Frac sand company sees IPOs today, mergers tomorrow

HOUSTON – An early bet on hydraulic fracturing turned U.S. Silica’s sleepy sand mining business into one that’s growing more like a tech startup than an industrial supplier.

The Maryland miner, a $2.2 billion public company that six years ago was bought by a fixer-upper investment shop for $300 million, digs up white sand from Wisconsin and Minnesota used in mortar and grout, automobile parts, iPhone Gorilla Glass and even toothpaste. Its sand is also one of the ingredients in the mixture of water and chemicals that oil companies use to break open shale rock.

The oil industry’s appetite for sand is growing, but it’s also changing, requiring on-the-spot deliveries of sand to frac sites through networks of rail cars and storage silos. That means the need for speed, scale and financial muscle to handle logistics could spur a wave of mergers and acquisitions among frac sand providers in future years, said Michael Lawson, director of investor relations for U.S. Silica, in a recent interview with Fuelfix.

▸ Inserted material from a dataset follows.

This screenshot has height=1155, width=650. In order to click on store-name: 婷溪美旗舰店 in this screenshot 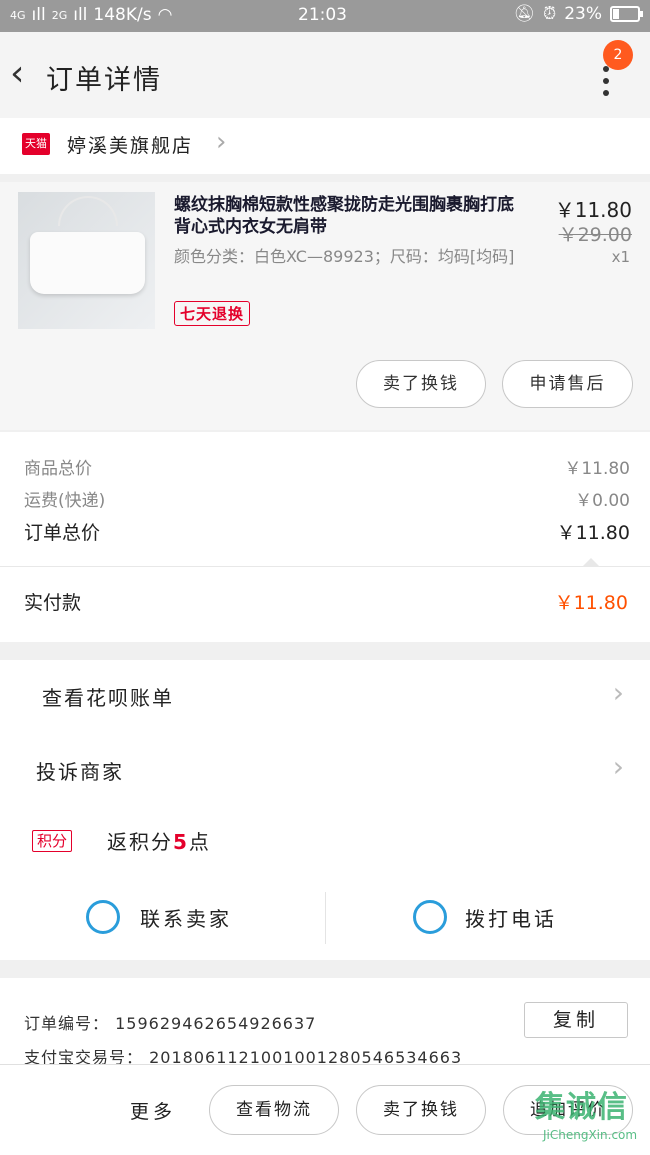, I will do `click(130, 146)`.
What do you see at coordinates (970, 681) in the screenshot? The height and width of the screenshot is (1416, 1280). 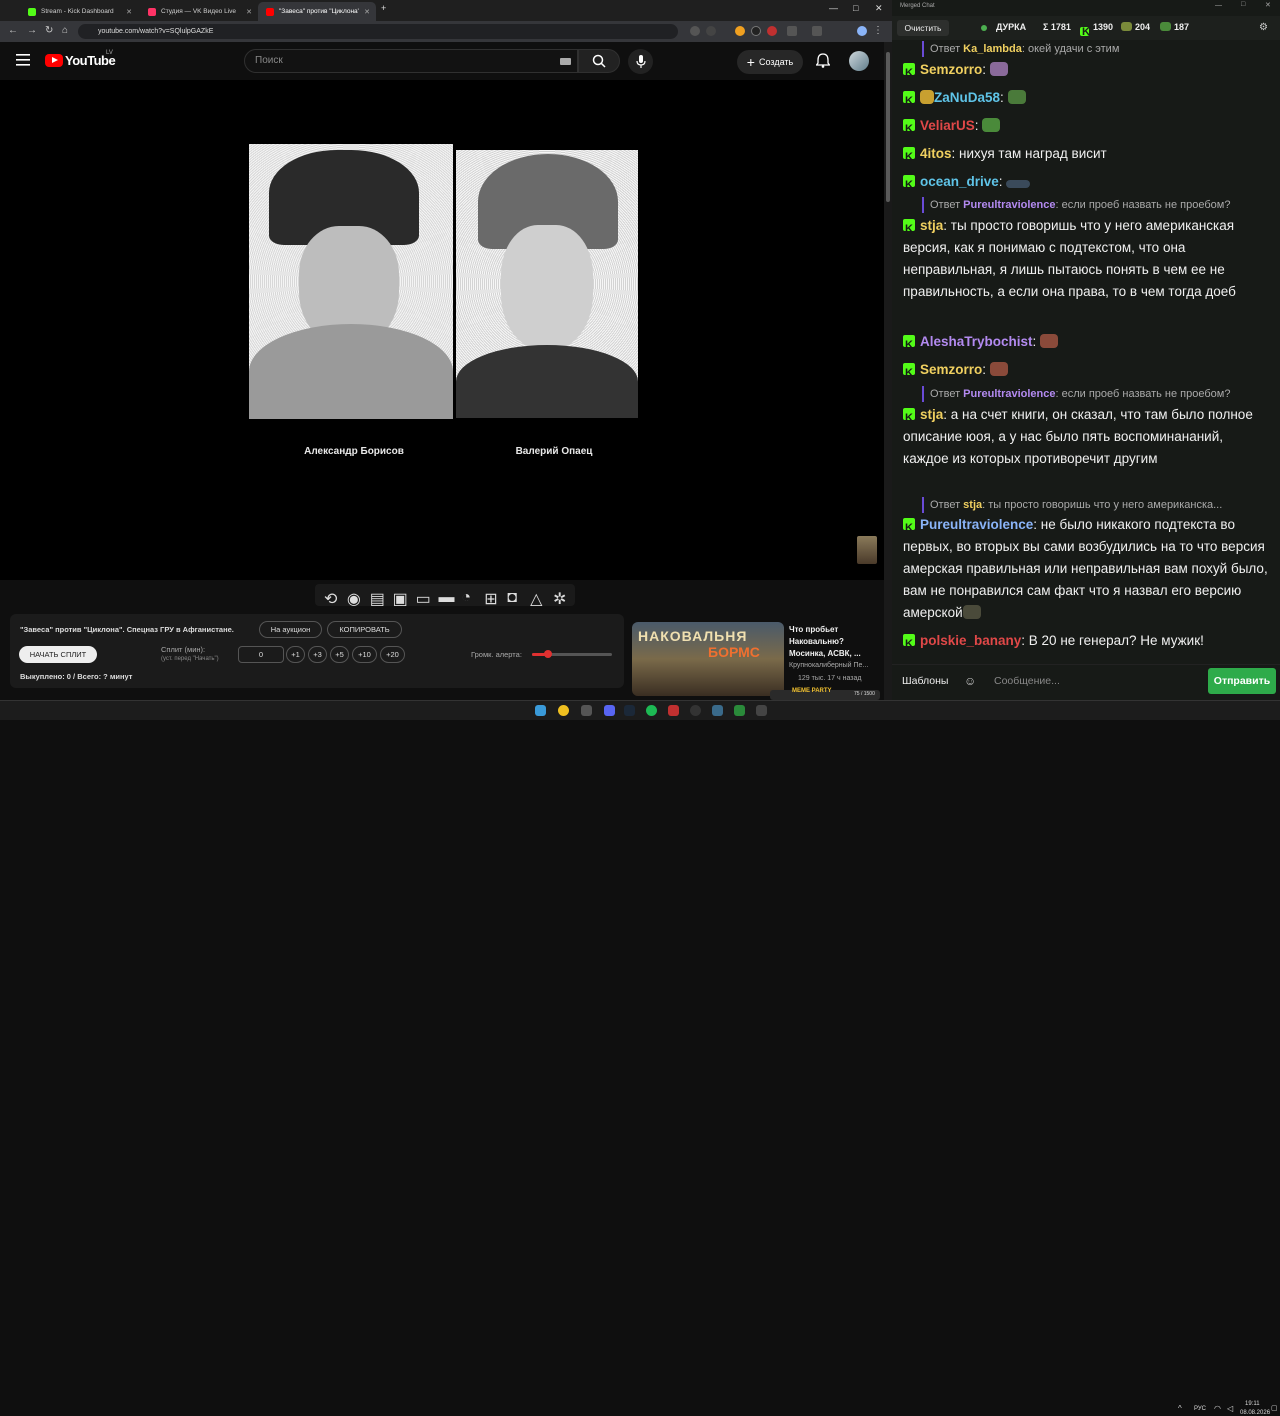 I see `emoji-picker-icon: ☺` at bounding box center [970, 681].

“We are looking to be a consolidator,” Lawson said. “We have an active pipeline of things we’re looking at.”

Lately, oil companies have figured out they can dramatically boost their oil well output by increasing their dosages of sand from 2,500 tons to 5,000 or 10,000 tons for every frac job, and U.S. Silica projects the U.S. market for frac sand will grow 30 percent this year alone.

It competes with a handful of U.S. sand miners like $1.7 billion Emerge Energy Services, $1.6 billion Fairmount Santrol and the $1.5 billion Hi-Crush Partners, as well as two large private equity-backed firms. U.S. Silica and its three publicly traded rivals all saw Wall Street debuts in the past two years.

A burst of horizontal drilling in West Texas has eased a supply glut in fracturing pumps, and that has started to change sand buying patterns in U.S. shale basins, as pressure pumpers move from contracts to faster, more competitive spot work. Pressure pumpers from Halliburton to C&J Energy Services can no longer wait weeks for sand to arrive in smaller trucks loads: they’re buying more sand that’s moved from mines by train and stored at the oil patch.

“At the beginning of 2012 we were sending about 5 percent of our oil and gas (sand) volumes out in the basin through train loads and terminals,” Lawson said. “Now we’re selling 70 percent of our oil and gas volumes out in the basin. So you need to have the balance sheet so you can do that. The small guys don’t have that.”

Frac sand providers need to have access to multiple railroads because customers want flexibility, and the capability to send sand to the Marcellus Shale in Pennsylvania one day and the next to the Eagle Ford Shale or the Permian Basin in Texas. U.S. Silica, he said, has about 7,000 rail cars, and it snapped up a small frac sand provider, Voca, Texas-based Cadre Services, for about $98 million earlier this year.

“I expect at some point we’re going to see consolidation in the industry,” he said. “I mean, in today’s market, people have stars in their eyes because the frac sand market is red hot, and everyone wants profits for not only this year but for the next 10 years. In a couple of years you could see a blockbuster, maybe two of the big six merging together.”